* **What is required**:
Check each line of the listing, and copy it if it contains the word "section".

* **Records provided**:
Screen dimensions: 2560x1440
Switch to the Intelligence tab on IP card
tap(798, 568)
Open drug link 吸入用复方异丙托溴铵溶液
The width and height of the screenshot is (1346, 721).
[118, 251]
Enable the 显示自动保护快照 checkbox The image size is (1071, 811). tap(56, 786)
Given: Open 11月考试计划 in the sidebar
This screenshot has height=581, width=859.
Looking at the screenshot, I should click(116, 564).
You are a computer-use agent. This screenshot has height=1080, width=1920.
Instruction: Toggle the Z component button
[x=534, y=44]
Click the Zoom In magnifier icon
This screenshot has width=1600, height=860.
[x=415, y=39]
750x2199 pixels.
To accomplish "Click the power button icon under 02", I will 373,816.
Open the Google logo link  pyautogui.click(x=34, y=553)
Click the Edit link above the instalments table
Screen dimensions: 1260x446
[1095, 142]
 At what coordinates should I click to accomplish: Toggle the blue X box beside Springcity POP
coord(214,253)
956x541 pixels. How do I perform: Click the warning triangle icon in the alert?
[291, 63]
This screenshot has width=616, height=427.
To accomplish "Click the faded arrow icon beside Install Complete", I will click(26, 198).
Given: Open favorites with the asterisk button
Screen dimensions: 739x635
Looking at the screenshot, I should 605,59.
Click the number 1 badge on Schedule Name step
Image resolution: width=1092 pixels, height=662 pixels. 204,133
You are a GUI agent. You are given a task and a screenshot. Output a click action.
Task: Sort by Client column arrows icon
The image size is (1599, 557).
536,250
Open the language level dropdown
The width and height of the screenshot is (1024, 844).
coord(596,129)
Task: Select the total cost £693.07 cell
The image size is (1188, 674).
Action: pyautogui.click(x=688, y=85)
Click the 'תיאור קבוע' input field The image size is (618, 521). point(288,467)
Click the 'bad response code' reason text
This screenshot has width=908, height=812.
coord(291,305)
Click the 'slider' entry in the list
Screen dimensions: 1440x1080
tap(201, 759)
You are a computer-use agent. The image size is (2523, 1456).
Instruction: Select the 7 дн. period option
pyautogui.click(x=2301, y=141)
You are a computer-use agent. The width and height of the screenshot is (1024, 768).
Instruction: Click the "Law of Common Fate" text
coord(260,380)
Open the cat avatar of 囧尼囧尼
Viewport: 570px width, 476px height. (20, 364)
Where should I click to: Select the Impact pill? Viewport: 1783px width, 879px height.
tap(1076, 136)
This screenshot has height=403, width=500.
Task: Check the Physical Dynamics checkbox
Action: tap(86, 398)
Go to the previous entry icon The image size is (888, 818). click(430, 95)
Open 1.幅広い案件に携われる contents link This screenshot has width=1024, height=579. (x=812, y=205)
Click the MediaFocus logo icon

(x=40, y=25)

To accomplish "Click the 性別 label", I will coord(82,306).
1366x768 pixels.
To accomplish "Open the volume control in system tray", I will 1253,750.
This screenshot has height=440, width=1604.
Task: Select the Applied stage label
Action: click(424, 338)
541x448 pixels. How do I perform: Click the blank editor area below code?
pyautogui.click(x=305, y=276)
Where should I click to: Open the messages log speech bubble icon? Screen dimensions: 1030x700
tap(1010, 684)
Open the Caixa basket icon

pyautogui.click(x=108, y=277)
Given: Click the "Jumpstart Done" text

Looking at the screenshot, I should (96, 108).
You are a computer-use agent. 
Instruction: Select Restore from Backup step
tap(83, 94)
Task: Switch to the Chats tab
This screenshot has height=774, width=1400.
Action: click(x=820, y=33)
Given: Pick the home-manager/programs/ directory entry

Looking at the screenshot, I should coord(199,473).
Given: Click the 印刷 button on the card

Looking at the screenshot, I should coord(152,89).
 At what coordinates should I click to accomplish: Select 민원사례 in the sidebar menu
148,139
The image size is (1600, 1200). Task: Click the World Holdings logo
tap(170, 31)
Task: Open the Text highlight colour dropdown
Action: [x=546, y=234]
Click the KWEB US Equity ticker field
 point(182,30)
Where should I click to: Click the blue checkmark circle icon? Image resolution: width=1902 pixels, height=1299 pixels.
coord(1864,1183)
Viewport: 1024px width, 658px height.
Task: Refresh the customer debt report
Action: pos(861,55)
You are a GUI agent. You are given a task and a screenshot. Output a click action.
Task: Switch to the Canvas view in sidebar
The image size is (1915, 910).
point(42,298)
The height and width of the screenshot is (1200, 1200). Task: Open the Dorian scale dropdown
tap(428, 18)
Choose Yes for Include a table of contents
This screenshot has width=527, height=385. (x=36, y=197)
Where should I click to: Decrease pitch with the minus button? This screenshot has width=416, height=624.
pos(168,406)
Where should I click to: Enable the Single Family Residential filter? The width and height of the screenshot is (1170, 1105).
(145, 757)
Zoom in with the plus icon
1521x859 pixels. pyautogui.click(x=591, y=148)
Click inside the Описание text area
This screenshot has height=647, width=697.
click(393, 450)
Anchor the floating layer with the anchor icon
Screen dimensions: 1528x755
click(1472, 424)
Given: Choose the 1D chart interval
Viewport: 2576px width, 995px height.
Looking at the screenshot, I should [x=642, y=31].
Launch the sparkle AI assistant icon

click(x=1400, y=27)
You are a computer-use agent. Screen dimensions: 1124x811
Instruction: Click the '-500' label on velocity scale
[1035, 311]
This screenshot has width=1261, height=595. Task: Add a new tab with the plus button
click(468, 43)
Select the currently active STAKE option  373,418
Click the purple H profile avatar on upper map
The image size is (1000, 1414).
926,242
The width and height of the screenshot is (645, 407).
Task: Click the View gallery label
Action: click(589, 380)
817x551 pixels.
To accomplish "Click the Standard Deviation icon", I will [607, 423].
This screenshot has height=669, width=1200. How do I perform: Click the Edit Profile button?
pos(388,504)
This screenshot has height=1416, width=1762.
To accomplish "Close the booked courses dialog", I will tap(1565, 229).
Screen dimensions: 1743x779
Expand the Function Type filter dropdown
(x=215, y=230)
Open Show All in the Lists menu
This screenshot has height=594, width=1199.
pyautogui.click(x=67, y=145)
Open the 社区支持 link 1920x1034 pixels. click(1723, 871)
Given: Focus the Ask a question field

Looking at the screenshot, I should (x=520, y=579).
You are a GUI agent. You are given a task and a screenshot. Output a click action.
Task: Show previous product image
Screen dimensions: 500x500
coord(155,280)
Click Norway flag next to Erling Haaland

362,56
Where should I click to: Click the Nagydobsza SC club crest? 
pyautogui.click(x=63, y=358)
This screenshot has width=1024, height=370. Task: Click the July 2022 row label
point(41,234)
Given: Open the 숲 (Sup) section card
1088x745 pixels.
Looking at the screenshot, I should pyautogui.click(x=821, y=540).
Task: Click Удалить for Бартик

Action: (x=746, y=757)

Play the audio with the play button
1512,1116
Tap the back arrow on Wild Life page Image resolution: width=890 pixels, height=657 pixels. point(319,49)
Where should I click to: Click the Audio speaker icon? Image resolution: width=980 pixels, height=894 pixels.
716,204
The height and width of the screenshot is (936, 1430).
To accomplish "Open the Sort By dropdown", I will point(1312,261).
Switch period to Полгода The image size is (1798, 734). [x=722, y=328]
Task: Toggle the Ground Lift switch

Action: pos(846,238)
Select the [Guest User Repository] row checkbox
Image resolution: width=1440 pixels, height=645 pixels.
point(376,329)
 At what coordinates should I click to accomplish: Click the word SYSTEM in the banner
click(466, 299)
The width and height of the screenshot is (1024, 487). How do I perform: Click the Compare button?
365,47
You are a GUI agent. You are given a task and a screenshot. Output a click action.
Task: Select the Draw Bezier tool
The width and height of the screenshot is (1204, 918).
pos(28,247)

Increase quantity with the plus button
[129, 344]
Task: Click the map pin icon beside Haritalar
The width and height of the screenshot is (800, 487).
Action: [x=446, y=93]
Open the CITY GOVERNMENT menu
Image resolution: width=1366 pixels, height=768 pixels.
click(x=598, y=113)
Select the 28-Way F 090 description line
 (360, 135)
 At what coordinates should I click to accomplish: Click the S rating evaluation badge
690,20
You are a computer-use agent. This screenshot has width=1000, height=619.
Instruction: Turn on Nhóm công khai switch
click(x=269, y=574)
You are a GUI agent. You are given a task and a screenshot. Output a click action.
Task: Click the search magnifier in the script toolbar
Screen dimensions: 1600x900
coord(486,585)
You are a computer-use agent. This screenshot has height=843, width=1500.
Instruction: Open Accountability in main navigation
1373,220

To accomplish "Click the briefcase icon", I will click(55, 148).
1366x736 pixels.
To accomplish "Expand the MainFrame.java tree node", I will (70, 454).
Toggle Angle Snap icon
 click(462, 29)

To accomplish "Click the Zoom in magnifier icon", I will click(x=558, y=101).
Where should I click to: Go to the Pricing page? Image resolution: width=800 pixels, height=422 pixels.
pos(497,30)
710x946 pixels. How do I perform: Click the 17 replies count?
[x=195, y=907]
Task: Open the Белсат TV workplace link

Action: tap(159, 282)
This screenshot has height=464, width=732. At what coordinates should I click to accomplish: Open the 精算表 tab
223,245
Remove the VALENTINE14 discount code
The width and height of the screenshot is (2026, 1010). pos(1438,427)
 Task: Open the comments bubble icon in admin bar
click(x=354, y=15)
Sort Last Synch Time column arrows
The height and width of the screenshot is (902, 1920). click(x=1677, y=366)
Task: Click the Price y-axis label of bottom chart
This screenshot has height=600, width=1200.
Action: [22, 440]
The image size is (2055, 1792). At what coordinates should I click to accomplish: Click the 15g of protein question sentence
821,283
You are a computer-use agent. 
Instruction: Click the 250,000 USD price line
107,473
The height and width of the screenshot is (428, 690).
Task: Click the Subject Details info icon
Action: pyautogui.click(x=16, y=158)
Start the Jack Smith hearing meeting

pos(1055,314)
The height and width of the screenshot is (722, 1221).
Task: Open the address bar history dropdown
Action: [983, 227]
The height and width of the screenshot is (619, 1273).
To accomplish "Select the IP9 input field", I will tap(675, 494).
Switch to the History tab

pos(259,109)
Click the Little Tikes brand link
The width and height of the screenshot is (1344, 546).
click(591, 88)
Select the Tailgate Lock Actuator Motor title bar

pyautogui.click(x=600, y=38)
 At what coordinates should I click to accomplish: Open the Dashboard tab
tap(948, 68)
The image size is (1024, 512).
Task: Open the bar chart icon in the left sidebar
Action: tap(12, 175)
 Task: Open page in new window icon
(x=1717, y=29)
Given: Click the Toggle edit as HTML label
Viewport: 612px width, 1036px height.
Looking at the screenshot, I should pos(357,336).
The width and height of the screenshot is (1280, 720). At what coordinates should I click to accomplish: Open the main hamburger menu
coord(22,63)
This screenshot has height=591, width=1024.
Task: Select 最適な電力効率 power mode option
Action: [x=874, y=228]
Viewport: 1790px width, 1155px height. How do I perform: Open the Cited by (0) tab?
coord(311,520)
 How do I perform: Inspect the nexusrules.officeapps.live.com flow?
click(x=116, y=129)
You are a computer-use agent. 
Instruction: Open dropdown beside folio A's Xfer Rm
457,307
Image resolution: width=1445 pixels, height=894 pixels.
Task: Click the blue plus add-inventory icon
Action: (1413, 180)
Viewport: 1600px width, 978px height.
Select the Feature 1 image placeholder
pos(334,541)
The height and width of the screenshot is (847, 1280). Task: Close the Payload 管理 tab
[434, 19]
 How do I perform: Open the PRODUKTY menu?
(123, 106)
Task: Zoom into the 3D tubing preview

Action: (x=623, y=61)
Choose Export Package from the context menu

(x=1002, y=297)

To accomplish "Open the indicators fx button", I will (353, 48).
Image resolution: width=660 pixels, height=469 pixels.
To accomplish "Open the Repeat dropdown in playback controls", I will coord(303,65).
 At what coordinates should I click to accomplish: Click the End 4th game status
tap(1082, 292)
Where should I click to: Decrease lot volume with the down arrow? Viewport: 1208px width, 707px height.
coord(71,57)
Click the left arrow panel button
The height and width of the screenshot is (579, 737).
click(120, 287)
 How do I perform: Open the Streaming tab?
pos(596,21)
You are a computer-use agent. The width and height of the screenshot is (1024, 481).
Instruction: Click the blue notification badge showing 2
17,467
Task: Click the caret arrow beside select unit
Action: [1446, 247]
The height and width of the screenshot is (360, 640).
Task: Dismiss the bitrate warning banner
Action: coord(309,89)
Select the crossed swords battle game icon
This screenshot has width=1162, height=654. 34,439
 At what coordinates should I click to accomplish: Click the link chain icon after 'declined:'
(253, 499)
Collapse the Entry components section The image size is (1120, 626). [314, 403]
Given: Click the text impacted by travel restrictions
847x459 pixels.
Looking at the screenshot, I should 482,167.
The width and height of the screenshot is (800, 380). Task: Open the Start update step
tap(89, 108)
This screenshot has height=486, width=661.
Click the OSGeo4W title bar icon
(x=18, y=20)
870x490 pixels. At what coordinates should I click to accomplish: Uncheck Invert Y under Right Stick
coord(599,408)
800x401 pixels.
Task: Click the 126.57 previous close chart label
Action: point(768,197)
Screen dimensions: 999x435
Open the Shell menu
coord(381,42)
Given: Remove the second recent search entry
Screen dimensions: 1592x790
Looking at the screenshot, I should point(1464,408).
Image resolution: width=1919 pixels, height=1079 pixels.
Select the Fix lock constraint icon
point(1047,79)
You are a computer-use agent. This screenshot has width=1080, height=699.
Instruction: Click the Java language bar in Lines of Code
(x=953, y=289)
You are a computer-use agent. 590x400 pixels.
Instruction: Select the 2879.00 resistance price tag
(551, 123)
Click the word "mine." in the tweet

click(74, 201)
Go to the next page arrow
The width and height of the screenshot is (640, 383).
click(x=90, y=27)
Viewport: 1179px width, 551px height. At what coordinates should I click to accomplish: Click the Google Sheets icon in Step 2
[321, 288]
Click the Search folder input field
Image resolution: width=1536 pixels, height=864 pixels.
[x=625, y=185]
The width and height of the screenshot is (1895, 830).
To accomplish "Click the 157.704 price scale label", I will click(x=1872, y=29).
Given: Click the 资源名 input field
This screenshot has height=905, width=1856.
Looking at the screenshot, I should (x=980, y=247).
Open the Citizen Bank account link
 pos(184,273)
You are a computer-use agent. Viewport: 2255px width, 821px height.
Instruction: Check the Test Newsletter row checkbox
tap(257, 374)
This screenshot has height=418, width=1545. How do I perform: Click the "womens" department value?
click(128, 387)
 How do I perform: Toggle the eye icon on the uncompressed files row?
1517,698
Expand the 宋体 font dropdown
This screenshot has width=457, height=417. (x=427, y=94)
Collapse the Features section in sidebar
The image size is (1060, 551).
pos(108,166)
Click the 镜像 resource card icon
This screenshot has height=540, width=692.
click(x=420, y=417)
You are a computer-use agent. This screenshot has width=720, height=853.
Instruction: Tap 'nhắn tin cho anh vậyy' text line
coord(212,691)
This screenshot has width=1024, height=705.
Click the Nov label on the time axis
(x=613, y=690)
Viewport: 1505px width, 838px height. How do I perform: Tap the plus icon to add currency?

* **Response for this exercise**:
Given: Open the 숲 (Sup) section card
Collapse the Entry components section The image size is (1120, 626). [314, 403]
Collapse the Features section in sidebar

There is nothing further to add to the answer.